The American Reid Wiseman will command the space mission Artemis II. NASA announced this on Monday. It will be the first manned launch of the Space Launch System (SLS) giant rocket. A ten-day journey is planned, during which the earth will first be circled twice and then the moon once.

If everything goes according to plan, Wiseman will climb aboard the Orion space capsule with three colleagues in November 2024. The odds aren’t bad after NASA’s Artemis-1 unmanned lunar mission worked out “extraordinarily well.” Assisting Wiseman are Pilot Victor Glover, Mission Specialist Christina Hammock Koch and Mission Specialist Jeremy Hansen. Except for Hansen, all of them have already been in space.

G. Reid Wiseman is 47, comes from Maryland and was a flight engineer on board the International Space Station ISS for 165 days in 2014. The systems engineer undertook almost 13 hours of field work. Before his NASA career, the man was a fighter pilot in the Kriegsmarine and then a test pilot there.

Wiseman describes the Artemis II mission as “a tiny step from humans to Mars and a permanent human presence on the moon.” Technically, the journey is intended to demonstrate, among other things, the suitability of the life support systems in the Orion capsule.

The vita of Victor Glover, 46, reads amazingly similar. He comes from California, is a systems engineer and also has a master’s degree in flight test engineering and warfare. As a fighter pilot in the marines, he served in the second Iraq war, later becoming a test pilot in the Navy. In 2013 he moved to NASA, where he worked 169 days as a flight engineer on board the ISS in 2020/21. He completed four field missions.

Christina Hammock Koch is said to be the first woman to see it up close: the American born in Grand Rapids, Michigan, holds the record for the longest time a woman has spent in space, having spent 328 days at a time as a flight engineer board of the ISS. The electrical engineer initially worked at the NASA Goddard Space Flight Center, where she developed scientific instruments for NASA missions.

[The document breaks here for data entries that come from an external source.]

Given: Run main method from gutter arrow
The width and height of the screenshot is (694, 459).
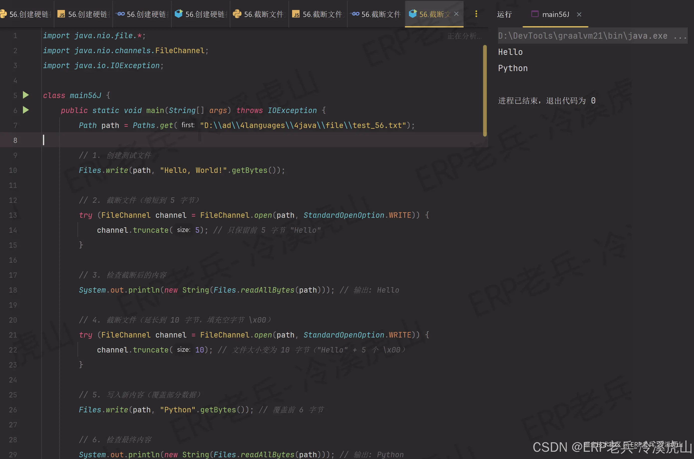Looking at the screenshot, I should coord(26,110).
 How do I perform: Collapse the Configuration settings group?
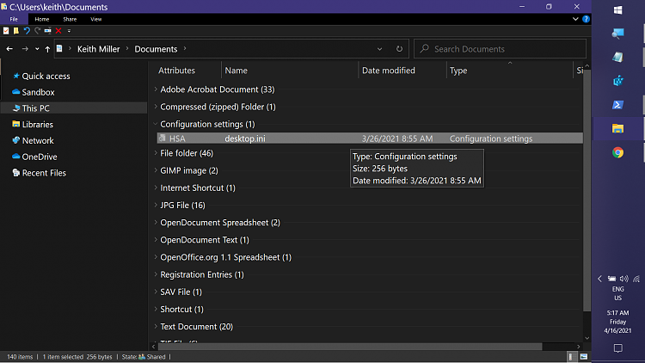(156, 124)
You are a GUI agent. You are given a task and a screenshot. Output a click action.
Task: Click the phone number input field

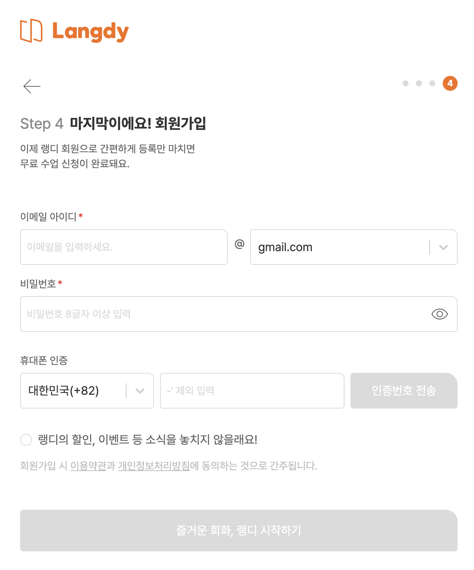coord(252,391)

(Image: NASA/Bill Ingalls)

She then transferred to the US Antarctic program and spent a full year at the South Pole as a firefighter and part of the search and rescue team. After further aerospace equipment development at Johns Hopkins University, she again followed the lure of ice in Antarctica and Greenland, as well as working for the National Oceanic and Atmospheric Administration (NOAA) in Alaska and, less coldly, Samoa. In 2013, she was finally selected for NASA’s astronaut program.

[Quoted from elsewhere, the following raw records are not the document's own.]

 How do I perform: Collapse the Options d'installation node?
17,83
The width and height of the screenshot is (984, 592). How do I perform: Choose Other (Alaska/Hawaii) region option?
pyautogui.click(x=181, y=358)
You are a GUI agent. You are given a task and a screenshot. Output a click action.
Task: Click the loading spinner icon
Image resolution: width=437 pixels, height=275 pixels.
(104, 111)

Fourth in the group is 47-year-old Canadian Jeremy Hansen from London, Ontario. Already at the age of twelve he kicks you Royal Canadian Air Cadet Squadron and becomes a private pilot at 17. At the age of 18, he hired himself out to the Canadian military, which was training him to become a fighter pilot. 15 years later, in 2009, the studied physicist is selected for the Canadian space program. In 2011 he worked as a radio announcer for communication with the ISS, in 2013 he joined the CAVES program of the European Space Agency ESA and lived six days underground in Italy, the following year a week on the seabed off Key Largo. Since 2017, Hansen has been NASA’s first Canadian astronaut instructor.